*WRITTEN TASK*
Copy out the entries word for word from their start through the line containing "Task: Click on", inclusive.

*INFORMATION*
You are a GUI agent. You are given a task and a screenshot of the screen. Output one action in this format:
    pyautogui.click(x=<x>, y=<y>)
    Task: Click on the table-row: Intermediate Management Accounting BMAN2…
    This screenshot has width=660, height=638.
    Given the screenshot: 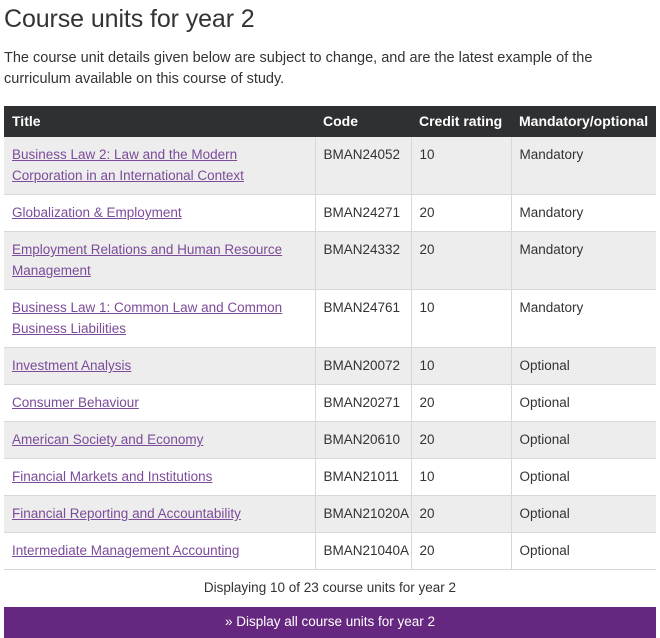 What is the action you would take?
    pyautogui.click(x=330, y=551)
    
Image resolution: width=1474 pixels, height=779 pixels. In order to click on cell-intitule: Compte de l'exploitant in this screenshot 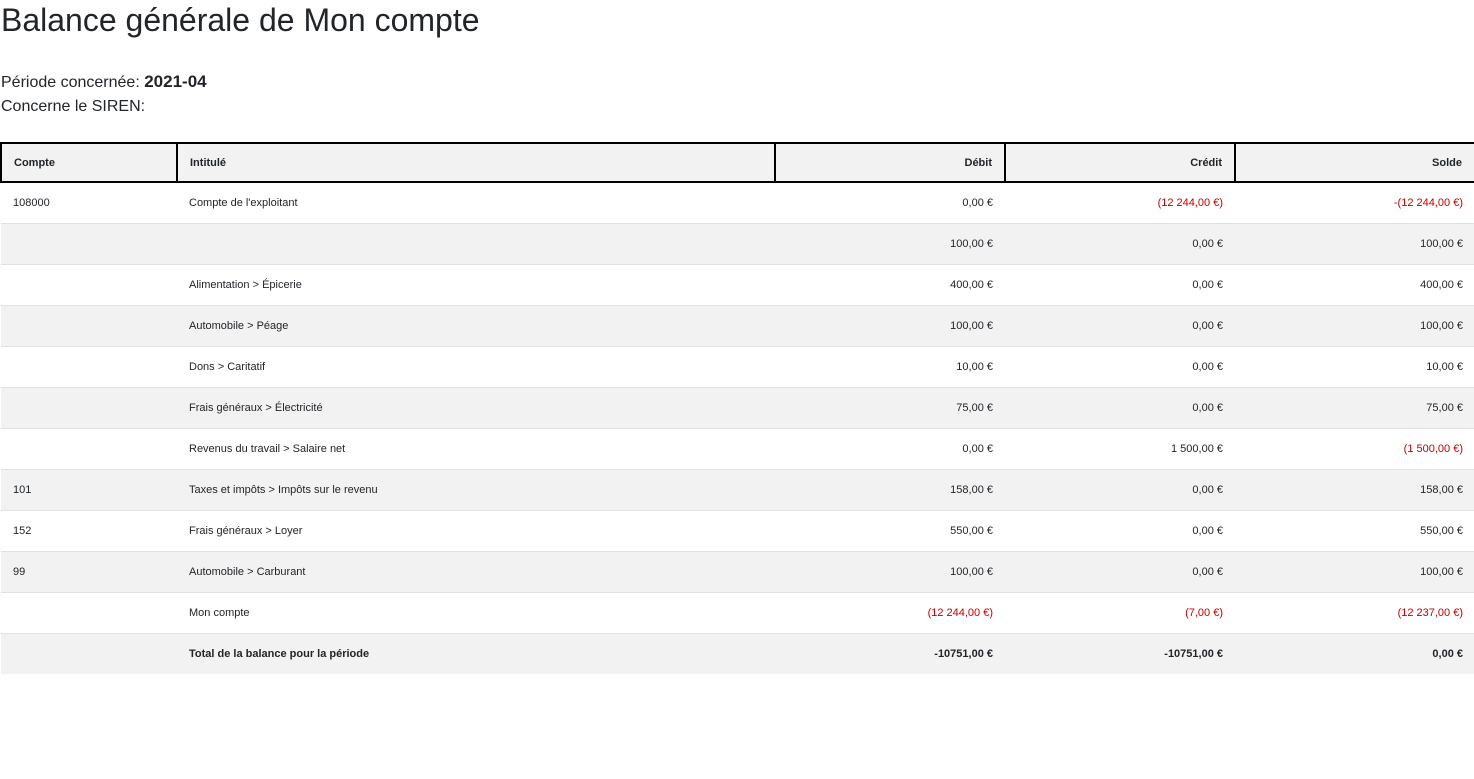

*SOLUTION BELOW*
You are a GUI agent. You are given a task and a screenshot of the screen. Output one action in this format:
    pyautogui.click(x=<x>, y=<y>)
    Task: Click on the table-row: Intermediate Management Accounting BMAN2…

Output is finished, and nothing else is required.